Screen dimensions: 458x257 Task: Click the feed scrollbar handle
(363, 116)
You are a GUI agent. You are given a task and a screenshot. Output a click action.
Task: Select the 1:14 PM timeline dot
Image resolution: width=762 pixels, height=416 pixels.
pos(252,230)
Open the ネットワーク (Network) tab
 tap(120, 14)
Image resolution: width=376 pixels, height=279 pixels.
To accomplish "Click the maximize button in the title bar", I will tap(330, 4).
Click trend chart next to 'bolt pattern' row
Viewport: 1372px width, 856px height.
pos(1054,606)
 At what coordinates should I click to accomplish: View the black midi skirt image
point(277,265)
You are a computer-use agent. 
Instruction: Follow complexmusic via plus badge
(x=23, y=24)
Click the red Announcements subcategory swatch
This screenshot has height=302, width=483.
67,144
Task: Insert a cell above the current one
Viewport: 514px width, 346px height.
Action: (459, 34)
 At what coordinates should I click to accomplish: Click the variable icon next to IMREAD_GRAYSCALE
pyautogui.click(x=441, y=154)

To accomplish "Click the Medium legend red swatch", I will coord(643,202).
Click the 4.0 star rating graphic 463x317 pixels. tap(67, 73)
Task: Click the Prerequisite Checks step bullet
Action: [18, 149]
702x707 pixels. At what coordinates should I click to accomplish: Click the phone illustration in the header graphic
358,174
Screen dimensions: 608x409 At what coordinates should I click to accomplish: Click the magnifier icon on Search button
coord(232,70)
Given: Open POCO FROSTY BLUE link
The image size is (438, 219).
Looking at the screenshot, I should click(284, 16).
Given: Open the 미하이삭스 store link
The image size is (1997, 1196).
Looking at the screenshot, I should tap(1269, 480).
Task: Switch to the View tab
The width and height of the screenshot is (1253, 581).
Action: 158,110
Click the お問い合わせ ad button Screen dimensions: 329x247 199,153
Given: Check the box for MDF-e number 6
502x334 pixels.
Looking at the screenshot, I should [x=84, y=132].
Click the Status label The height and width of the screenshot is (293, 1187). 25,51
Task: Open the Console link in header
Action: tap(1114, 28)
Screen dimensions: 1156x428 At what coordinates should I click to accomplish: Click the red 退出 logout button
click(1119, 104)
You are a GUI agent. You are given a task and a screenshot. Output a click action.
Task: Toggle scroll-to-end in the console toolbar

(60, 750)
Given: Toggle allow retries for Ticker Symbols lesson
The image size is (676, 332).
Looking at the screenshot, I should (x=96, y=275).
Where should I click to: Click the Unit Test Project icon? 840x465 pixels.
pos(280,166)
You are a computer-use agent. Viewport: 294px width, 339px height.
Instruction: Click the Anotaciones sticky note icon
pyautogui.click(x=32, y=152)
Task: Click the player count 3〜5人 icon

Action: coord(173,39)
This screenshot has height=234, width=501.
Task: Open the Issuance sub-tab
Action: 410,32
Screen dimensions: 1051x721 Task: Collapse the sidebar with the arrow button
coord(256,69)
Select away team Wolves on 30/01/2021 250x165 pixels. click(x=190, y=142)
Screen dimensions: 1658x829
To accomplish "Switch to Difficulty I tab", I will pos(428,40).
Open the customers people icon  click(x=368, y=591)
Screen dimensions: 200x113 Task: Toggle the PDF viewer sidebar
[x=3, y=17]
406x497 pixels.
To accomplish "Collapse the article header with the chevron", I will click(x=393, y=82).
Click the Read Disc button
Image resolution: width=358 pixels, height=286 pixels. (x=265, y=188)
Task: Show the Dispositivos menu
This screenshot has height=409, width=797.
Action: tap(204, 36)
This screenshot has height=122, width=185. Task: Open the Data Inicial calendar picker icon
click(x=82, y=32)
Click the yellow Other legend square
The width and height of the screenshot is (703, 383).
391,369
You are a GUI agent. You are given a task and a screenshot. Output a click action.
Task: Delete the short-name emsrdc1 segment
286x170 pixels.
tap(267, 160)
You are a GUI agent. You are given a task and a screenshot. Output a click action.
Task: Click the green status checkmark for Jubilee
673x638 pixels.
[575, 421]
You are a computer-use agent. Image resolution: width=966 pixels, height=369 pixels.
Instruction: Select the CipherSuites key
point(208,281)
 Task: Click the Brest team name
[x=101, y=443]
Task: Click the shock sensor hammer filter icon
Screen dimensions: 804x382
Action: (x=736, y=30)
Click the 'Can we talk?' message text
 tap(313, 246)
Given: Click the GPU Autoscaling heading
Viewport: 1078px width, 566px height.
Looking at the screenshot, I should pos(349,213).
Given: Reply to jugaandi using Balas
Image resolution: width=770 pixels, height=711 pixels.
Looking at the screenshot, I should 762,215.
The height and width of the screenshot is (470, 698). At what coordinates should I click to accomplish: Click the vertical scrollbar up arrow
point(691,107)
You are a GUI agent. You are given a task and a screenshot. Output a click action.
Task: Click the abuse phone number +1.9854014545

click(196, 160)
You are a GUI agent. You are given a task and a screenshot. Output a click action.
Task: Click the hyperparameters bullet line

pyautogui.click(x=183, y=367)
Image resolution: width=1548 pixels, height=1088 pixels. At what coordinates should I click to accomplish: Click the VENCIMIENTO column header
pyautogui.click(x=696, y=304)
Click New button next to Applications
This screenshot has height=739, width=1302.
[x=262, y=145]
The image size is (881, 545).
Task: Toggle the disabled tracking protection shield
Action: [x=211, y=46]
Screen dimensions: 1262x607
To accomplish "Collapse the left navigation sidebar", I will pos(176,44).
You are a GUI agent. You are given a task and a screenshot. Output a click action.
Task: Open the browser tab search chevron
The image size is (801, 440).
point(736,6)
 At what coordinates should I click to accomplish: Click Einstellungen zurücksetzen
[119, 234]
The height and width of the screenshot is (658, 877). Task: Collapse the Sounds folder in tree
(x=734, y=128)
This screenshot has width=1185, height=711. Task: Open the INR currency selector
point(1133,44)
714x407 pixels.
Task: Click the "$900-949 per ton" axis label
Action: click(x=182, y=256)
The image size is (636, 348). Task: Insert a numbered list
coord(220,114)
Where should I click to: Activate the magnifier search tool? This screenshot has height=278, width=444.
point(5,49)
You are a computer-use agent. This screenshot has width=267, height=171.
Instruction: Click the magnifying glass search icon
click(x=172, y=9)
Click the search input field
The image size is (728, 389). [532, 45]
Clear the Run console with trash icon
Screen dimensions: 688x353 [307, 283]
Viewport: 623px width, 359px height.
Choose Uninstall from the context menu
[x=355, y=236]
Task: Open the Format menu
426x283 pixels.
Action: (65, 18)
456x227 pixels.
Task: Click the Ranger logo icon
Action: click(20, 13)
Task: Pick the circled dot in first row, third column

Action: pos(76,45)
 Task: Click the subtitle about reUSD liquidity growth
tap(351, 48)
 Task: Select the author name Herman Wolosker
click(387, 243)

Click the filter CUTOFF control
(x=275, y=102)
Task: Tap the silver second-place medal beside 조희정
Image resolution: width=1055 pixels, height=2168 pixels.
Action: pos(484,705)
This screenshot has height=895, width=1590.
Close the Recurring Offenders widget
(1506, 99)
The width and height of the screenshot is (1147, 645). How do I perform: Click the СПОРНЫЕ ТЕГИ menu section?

+ + + + +

* [WHAT IS BEING ASKED]: Every line in the material above that has the word "Switch" should be copied.

* [RESPONSE AREA]:
Task: Switch to the View tab
To accomplish "Switch to Difficulty I tab", I will pos(428,40).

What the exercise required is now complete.